Et puis j’ai fini par accepter une morphologie contre laquelle je ne pouvais rien et qui était une partie de moi. J’ai compris qu’il n’y avait pas de corps parfait et que la société était ainsi faite que peu importe la taille de ton pantalon, tes complexes trouveront toujours le moyen de s’appuyer sur un détail handicapant. J’ai peu parlé de celui qui m’a torturée pendant toutes ces années parce qu’il paraissait insensé, et, de fait, quand j’ai commencé à l’évoquer, les réactions se sont faites mitigées. Se plaindre d’un corps trop mince apparaît pour certain comme une aberration. Mais ce n’est pas ce corps qui m’encombre sinon les préjugés qui ne cessent de l’écraser de qualificatifs dégradants. Il ne se passe pas un repas sans que l’on jette un oeil à mon assiette. Si je mange trop peu on me croira superficielle et encline aux régimes. Si je mange beaucoup les réflexions jalouses fuseront de manière plus ou moins audible, quand on ne me soupçonnera pas de tout régurgiter une fois leurs yeux tournés.

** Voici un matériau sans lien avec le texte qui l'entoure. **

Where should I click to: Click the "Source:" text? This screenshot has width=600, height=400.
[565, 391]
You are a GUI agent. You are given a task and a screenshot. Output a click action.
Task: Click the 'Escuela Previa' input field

J’aime mon corps quand il n’est pas passé à travers le filtre du regard des autres. Je m’y sens bien et j’ai appris à l’apprivoiser. Le yoga m’a beaucoup aidée dans cette démarche, comme j’en parlais il y a quelques temps dans un article consacré à cette pratique à elle seule très enrichissante. J’en prends soin et je le nourris correctement. Depuis que je fais un peu de sport, il s’est un peu épaissi, et je l’aime encore davantage pour cette raison. Je ne cherche pas à maigrir, je n’ai jamais voulu ressembler aux mannequins des podiums quoi que je leur trouve une certaine allure et que je les observe défiler avec un plaisir sincère, mais dénué de toute jalousie. J’accepte nos différences. Et je m’accepte enfin. Je suis mince, c’est un fait. Mais pas anorexique.

« …Et bouffe la vie fillette ! »

A une époque, j’ecoutais CETTE CHANSON DE SYRANO, dont sont tirées les paroles « titres », et qui me redonnait le sourire, j’y ai repensé ce soir a la redaction de cet article. Il y a bien eu une epoque ou ma chair sans relief etait due a un manque d’appetit causé par une forme de melancolie. Mais cette melancolie etait la consequence des regards critiques posés sur ma maigreur. Non, l’inverse.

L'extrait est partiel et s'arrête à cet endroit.